#### Texte source:
Abdul Qader Jamal Tafesh, 33 ans, s’est entretenu avec l’équipe d’Euro-Med Monitor après avoir été arrêté et placé en garde à vue par l’armée israélienne, alors qu’il se trouvait à l’hôpital Kamal Adwan, dans le nord de la bande de Gaza, où il s’était réfugié comme personne déplacée.
« Le 12 décembre 2023, les soldats m’ont arrêté et enfermé dans un de leurs camps dans le nord de la bande de Gaza », a-t-il déclaré. « Ils m’ont interrogé à l’intérieur de la villa de la famille Al-Barawi, rue de Beit Lahia, que l’armée avait transformée en cantonnement militaire. »
Selon Tafesh, dès que lui et les autres prisonniers sont arrivés dans la cour de la maison, ils ont été examinés à l’aide d’outils dont, plus particulièrement, des scanners d’« empreintes oculaires ». « Après qu’on nous a dépouillés de nos vêtements et menottés, un sur cinq d’entre nous a reçu l’ordre de s’aligner en face des caméras, de s’agenouiller et de courber la tête. J’en faisais partie. »
Une fois qu’il s’est retrouvé au sol, a poursuivi Fafesh, « l’un des soldats m’a bandé les yeux, a placé un autocollant avec un numéro sur mon épaule et m’a fait courir environ 500 mètres avant de me jeter au sol. »
Et d’expliquer qu’un soldat l’avait battu et torturé, agitant ses menottes de l’avant à l’arrière même après qu’il avait révélé qu’il était blessé et qu’il avait précédemment subi une opération au cours de laquelle on avait inséré du platine dans son épaule gauche, ce que le soldat pouvait de toute façon voir, puisque Tafesh était nu.
« Il m’a également frappé avec sa chaussure, ce qui a encore attisé la douleur, et plus particulièrement à l’endroit où j’avais été opéré, ce qui a provoqué mon évanouissement à plusieurs reprises. Je leur ai demandé de faire venir un médecin ou de m’emmener chez un médecin, mais ils ont refusé », a déclaré Tafesh. Et d’ajouter : « Un soldat s’est approché de moi et m’a demandé : ‘Tu veux mourir ?‘ Il a levé son arme, a débloqué ses sécurités et a fait feu tout près de ma tête. »
M.Q., un résident de la ville de Gaza et ingénieur employé par une société locale, a demandé qu’on n’indique pas son nom en entier pour des raisons de sécurité. Il a déclaré qu’il avait été arrêté et sévèrement torturé par l’armée israélienne à son domicile même : « Ils m’ont sévèrement tabassé, pendant plus d’une heure et demie sans arrêt, puis m’ont obligé à m’asseoir sur un siège du WC près de la chambre. L’un des soldats m’a demandé de réciter la Shahada (une prière musulmane que l’on dit quand on croit qu’on est sur le point de mourir) et, après que je l’ai fait, il a tiré une balle, droit dans le mur à côté de moi. »
M.Q. de poursuivre : « Après ça, j’ai été menotté et attaché sur place pendant que les soldats me jetaient des pierres. Environ un quart d’heure plus tard, ils m’ont sorti du WC et m’ont jeté par terre dans la pièce. Ils m’ont également marché sur la tête et quatre d’entre eux m’ont uriné dessus tout en m’insultant. »

#### Bloc de données:
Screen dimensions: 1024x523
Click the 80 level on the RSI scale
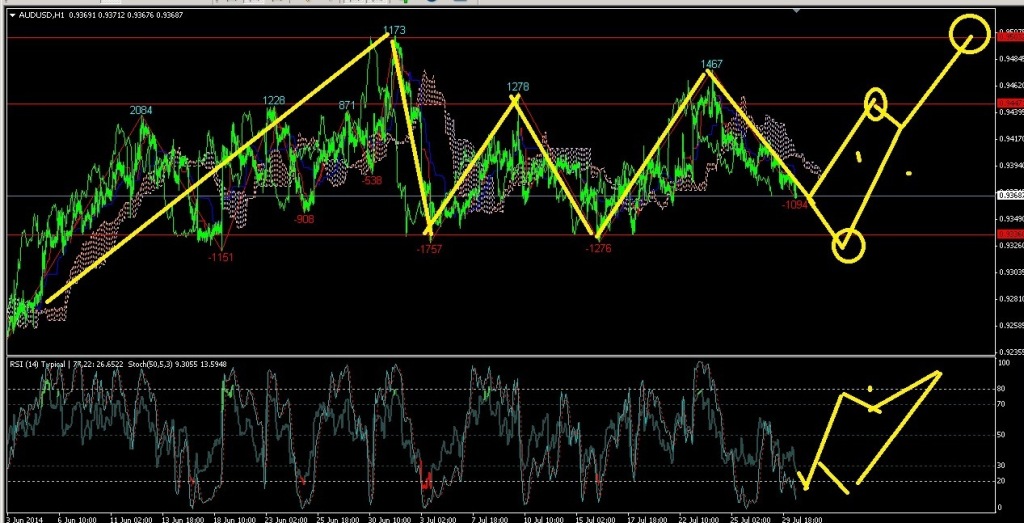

#### Exercices:
A - D'après le texte sur les arrestations dans la bande de Gaza, dans quel hôpital Abdul Qader Jamal Tafesh se trouvait-il au moment de son arrestation ?
B - Rédigez la suite du texte sur les arrestations dans la bande de Gaza, en reprenant juste après sa dernière phrase.

#### Réponses aux exercices:
A - À l'hôpital Kamal Adwan, dans le nord de la bande de Gaza.

B -
En sus d’avoir été détenus et soumis à la torture dans les bases militaires et sites de détention israéliens – dont des centres de détention secrets et non officiels, en particulier ceux qui se trouvent à proximité des frontières de la bande de Gaza – les détenus palestiniens ont également été soumis à la détention et à la détention prolongée sans la moindre procédure juridique pourtant obligatoire ni sans avoir été déférés devant des autorités judiciaires, ce qui constitue une violation des lois internationales concernées.
La communauté internationale doit respecter ses obligations légales dictées par les lois internationales et consistant à contraindre Israël à cesser de commettre des crimes contre tous les résidents de Gaza, y compris les détenus. Elle doit également activer des mécanismes de pression efficaces afin de forcer Israël à cesser immédiatement ces crimes et à adhérer aux lois internationales ainsi qu’à protéger les civils palestiniens de la bande de Gaza.
Dans le cadre des articles 146, 147 et 148 de la Quatrième Convention de Genève de 1949, les hautes parties contractantes sont tenues de faire cesser les graves violations par Israël à l’encontre des civils palestiniens dans la bande de Gaza, y compris les crimes de torture et les traitements inhumains et dégradants à l’encontre des détenus palestiniens.
Toutes les nations doivent remplir leurs obligations internationales et mettre un terme à tout soutien militaire, politique et financier à Israël dans ses crimes contre la population civile de la bande de Gaza ; en particulier, tous les transferts d’armes, les permis d’exportation et l’aide militaire à Israël doivent cesser. Autrement, ces nations seront complices de tous les crimes commis dans la bande de Gaza, dont le crime de génocide.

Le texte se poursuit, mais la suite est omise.